Abstract
The subacute and chronic toxicities of T-1220 were examined in rats using the intraperitoneal administration route, and compared with those of aminobenzvlpenicillin (ABPC). Male and female rats of age 6-7 weeks were applied. In the subacute toxicity, rats were administered in daily intraperitoneal doses of T-1220 for a month at 1, 000, 2, 000 and 4, 000 mg/kg, and in the chronic toxicity, administered for 6 months at 500, 1, 000 and 2, 000 mg/kg. ABPC was used at 2, 000 mg/kg in both toxicities. Control rats were treated with physiological saline.

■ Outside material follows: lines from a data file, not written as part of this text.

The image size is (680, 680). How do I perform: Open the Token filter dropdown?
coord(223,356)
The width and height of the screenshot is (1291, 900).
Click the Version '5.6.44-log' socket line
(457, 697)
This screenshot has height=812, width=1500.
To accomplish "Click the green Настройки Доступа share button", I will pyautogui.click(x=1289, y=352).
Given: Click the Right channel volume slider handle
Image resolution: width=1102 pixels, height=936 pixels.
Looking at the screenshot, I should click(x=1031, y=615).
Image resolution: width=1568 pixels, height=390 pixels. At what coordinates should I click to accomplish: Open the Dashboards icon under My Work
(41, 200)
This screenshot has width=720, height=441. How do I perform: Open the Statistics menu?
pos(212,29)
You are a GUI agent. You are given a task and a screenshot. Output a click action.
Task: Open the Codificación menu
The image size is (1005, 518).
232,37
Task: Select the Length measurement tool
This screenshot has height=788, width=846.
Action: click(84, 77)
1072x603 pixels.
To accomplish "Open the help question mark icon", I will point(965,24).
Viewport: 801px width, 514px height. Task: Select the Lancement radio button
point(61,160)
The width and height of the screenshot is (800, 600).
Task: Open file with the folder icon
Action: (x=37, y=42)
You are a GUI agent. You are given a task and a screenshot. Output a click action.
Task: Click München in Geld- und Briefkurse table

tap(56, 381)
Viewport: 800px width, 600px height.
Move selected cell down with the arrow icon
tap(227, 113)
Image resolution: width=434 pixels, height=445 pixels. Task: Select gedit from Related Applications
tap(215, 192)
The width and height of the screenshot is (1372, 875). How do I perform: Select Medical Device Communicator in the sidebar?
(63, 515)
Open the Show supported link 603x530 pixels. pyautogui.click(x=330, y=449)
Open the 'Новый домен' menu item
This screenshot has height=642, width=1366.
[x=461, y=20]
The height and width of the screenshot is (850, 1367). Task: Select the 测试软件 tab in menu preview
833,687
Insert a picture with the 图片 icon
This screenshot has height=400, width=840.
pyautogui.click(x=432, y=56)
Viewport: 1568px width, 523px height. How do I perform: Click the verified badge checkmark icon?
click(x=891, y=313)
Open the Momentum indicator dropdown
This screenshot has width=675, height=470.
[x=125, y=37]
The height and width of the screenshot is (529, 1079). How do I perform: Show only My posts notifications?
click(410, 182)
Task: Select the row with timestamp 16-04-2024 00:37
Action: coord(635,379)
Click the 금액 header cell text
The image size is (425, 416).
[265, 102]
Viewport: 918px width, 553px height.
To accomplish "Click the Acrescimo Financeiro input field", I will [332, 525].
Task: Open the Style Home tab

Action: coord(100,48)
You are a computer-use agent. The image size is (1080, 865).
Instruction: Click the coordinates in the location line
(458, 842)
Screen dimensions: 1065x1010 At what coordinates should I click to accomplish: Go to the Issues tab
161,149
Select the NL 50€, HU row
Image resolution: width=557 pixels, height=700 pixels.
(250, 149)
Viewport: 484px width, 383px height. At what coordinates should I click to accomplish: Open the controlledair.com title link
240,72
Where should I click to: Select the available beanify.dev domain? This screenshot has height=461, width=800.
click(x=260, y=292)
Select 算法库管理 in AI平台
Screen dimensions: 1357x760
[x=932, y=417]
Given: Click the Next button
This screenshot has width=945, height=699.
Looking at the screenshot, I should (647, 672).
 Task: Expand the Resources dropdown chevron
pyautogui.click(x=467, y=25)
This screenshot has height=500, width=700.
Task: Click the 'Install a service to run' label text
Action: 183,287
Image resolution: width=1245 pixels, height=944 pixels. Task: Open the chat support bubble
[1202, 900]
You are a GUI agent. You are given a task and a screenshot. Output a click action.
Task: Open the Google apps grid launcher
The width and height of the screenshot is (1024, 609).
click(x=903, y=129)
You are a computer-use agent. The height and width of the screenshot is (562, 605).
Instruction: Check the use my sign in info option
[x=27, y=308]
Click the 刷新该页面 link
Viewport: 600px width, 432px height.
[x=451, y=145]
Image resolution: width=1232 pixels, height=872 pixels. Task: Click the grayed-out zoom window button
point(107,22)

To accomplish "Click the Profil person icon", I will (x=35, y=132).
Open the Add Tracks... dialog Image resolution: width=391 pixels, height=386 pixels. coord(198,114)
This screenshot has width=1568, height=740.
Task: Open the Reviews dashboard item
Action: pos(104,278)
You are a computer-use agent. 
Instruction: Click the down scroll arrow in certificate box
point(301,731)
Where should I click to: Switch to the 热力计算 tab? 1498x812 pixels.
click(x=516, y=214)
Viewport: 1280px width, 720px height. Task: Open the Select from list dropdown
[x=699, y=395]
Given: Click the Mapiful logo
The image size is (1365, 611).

The results are as follows.
1) The body weight gain was depressed in male rats treated with T-1220 at 4, 000 mg/kg for a month, and at the final administration its body weight was significantly different from that of control (p<0.05). The writhing syndrom was observed immediately after the administration in proportion to dose levels of T-1220 and ABPC.
2) In hematological and blood biochemical examinations, there were no abnormalities produced by the administration.
3) The enlargement of the unilateral renal pelvis, which had the localized ishemic change, and localized cecitis were sporadically observed in autopsy, but the dose-relation was not clear. Any abnormalities were not seen in the other organs.
4) The urinary volume, BUN and kidney weight increased remarkably in female rats treated with ABPC at 2, 000 mg/kg. The enlargement of the renal tubular lumina, degeneration of the renal tubular epithelium and cellular infiltration and fibrosis of the interstitium were, histologically, observed in both sexes of ABPC.
5) The maximum safety dose of the intraperitoneal injection of T-1220 was estimated to be 2, 000 mg/kg in these experiments.